One of society’s biggest complaints about teenagers is their apathy. Though we usually consider college students as major activists, high school students are consistently associated with self-centered indifference.
The students of Bethesda-Chevy Chase High School, however, often refute this argument. More and more, students are getting involved in supporting worthy causes.
One large source of student activism is B-CC’s peace studies class, a senior-only, one-semester course that covers topics ranging from animal rights to the death penalty to U.S. military actions. Of course, the main attraction of the class is that it has no grades, homework or tests.
But, few would state they leave the course without a new perspective on today’s society. Over the past few months, I’ve been enlightened to the horrors of the School of the Americas' vast American military violence in the Middle East, as well as the brutal treatment of animals in the meat and dairy industries.
Taught by Colman McCarthy, a former Washington Post columnist and founder of the Center for Teaching Peace, the class mainly gets its activist reputation for its Friday morning protests against the wars.
“The American government, Martin Luther King Jr. said, is the world’s most violent. Until we change our militaristic policies we will keep fighting wars that can’t be won, can’t be explained and can’t be afforded. So every Friday morning my two peace studies classes protest U.S. militarism,” McCarthy said.
The protests certainly have their own protesters. The abundance of honking on East-West Highway has raised complaints from both B-CC staff as well as businesses in the Bethesda Towers.
Yet McCarthy doesn’t waver in the importance of student protests. “A few minutes once a week demonstrating … is a small way of letting students know they have some power.”
And many students recognize that they do, indeed, have that power.

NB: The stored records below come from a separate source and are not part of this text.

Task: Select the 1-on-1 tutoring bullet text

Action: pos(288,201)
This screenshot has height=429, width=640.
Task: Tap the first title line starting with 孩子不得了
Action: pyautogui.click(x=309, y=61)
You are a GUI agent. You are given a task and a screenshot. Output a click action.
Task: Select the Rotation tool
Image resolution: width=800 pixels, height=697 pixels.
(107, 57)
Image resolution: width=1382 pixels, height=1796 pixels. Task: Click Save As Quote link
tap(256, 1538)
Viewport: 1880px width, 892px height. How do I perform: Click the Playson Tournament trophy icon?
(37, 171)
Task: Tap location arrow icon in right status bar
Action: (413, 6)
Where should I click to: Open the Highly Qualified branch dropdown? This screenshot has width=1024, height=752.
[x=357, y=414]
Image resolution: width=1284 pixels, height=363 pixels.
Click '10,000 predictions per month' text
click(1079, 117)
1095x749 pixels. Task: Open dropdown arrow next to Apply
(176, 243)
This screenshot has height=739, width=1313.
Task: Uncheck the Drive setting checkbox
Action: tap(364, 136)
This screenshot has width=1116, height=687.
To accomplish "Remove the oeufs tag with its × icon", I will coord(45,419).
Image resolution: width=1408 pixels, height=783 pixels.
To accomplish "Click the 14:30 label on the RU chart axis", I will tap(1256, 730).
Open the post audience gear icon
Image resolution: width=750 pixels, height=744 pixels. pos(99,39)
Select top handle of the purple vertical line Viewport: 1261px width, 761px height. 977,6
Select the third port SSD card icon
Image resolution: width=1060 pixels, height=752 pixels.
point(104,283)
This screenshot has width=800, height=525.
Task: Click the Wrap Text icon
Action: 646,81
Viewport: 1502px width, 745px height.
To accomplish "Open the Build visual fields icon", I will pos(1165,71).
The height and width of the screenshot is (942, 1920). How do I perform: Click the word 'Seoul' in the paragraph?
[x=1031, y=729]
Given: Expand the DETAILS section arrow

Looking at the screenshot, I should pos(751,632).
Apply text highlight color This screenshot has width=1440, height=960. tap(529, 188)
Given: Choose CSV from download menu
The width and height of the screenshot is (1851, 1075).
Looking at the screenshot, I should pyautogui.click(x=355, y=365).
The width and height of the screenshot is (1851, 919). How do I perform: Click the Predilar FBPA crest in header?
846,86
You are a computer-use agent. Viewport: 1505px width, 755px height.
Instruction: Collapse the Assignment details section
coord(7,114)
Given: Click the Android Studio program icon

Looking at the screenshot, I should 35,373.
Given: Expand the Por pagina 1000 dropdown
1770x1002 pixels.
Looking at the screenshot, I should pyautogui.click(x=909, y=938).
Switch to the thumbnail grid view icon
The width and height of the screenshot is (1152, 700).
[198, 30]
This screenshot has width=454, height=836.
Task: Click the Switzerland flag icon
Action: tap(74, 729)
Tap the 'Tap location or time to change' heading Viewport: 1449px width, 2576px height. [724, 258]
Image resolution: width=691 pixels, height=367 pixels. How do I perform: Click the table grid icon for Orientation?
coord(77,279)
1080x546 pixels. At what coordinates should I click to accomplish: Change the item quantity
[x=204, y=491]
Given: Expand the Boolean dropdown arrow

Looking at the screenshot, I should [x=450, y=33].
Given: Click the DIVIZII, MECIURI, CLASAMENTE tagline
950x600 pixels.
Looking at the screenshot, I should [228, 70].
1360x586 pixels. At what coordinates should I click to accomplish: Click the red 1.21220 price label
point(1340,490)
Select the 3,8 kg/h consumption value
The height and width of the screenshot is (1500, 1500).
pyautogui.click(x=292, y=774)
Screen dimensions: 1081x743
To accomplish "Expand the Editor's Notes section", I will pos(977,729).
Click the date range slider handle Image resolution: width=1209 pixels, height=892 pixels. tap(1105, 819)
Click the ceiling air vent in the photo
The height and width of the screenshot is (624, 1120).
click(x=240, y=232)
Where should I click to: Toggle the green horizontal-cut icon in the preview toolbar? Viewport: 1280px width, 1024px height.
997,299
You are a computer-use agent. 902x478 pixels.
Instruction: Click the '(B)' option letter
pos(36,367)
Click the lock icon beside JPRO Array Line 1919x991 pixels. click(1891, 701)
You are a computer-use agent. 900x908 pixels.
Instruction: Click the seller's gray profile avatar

B-CC STAND, one of B-CC’s most prominent student-run human rights groups, centers around ending the current genocide in Sudan. Its frequent fundraisers, petitions and protests make it a stand-out B-CC organization.
Another successful B-CC activist group is our Spread the Word to End the Word Club, a group campaigning to end the derogatory usage of the word “retarded.” Its chapter of the Polar Plunge (where students raise money to jump into the ocean in January) earned over $2,000 this past January.
March 7 saw the B-CC halls speckled with light blue T-shirts as the club rose awareness on the issue on its national campaign day.
The most controversial current B-CC humanitarian issue, however, is the KONY 2012 campaign. The movement is attempting to make Joseph Kony, rebel leader and creator of countless child soldiers, famous.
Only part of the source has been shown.